#### SOURCE MATERIAL
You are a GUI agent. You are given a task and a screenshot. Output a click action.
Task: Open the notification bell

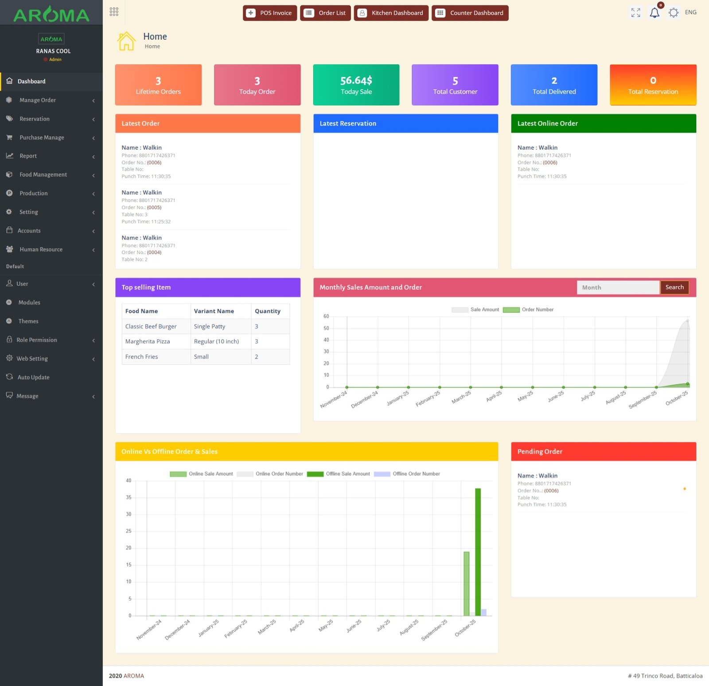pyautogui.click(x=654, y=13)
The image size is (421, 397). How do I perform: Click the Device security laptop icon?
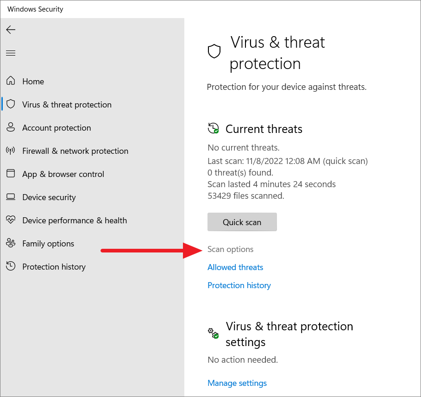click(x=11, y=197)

...

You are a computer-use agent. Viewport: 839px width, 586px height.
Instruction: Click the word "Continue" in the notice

...

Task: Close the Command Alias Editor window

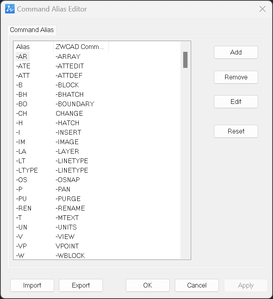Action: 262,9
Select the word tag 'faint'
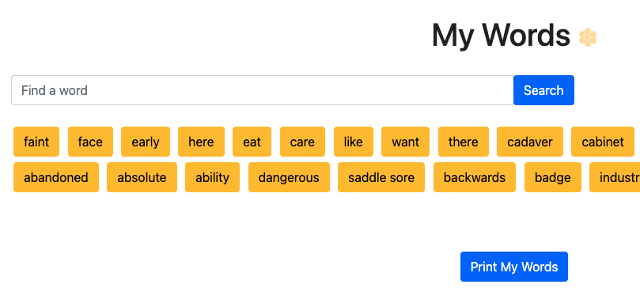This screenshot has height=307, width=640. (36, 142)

#### WHAT THE EXERCISE ASKS
A single number is required: the count of lines in the listing that contain the string "agent".

#### ANSWER FOR THE TASK
2